Exercise description: Copy the records starting at the line that contains "Expand the query text to full view" and ending at the line that contains "will (432, 38).", both included, and leave out every other line.

Material supplied:
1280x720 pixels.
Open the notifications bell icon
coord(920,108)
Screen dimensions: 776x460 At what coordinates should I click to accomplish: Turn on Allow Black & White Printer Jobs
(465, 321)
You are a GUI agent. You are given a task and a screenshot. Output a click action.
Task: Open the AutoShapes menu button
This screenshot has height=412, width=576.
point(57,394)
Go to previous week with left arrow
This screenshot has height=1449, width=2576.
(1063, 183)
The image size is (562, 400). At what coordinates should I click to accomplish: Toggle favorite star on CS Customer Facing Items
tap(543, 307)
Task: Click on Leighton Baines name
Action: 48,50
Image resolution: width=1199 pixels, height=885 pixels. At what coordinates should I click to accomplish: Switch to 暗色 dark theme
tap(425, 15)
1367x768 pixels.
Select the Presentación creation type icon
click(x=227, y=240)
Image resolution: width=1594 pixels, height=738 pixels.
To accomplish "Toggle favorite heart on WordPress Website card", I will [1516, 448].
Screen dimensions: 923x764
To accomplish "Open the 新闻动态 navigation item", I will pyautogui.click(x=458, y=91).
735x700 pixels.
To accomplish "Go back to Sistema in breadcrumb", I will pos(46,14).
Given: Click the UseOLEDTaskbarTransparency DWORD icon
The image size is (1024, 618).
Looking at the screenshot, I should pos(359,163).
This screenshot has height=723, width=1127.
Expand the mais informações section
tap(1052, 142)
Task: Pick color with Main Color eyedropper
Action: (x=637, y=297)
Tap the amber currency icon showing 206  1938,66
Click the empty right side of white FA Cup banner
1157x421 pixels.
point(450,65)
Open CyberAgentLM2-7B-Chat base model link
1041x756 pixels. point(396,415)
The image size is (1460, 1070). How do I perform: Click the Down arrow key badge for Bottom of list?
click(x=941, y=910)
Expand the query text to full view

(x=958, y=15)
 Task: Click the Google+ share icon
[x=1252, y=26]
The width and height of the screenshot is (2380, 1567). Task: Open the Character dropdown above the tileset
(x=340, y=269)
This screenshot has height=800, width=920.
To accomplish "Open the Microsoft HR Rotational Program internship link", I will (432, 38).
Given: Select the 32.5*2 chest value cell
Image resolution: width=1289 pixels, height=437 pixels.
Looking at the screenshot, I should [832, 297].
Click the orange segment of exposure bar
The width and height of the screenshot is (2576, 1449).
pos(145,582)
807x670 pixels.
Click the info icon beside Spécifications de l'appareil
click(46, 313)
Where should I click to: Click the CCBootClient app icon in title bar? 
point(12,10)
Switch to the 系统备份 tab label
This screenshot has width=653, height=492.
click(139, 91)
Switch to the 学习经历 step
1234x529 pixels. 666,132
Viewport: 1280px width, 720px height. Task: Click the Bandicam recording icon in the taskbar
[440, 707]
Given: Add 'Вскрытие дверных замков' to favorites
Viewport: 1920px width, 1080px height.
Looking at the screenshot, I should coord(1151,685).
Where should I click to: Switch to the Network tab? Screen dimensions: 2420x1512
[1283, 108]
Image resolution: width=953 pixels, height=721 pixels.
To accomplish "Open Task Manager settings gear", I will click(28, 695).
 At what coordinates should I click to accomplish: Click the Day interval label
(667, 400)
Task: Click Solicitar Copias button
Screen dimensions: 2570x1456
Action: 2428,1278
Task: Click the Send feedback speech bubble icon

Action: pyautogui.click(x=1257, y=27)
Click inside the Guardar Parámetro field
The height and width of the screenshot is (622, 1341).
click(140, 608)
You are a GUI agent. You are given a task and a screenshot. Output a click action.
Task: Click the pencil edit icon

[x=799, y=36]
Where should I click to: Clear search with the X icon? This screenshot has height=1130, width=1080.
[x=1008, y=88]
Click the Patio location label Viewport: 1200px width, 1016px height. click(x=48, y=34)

Completed exercise:
Expand the query text to full view

(x=958, y=15)
 Task: Click the Google+ share icon
[x=1252, y=26]
The width and height of the screenshot is (2380, 1567). Task: Open the Character dropdown above the tileset
(x=340, y=269)
This screenshot has height=800, width=920.
To accomplish "Open the Microsoft HR Rotational Program internship link", I will (432, 38).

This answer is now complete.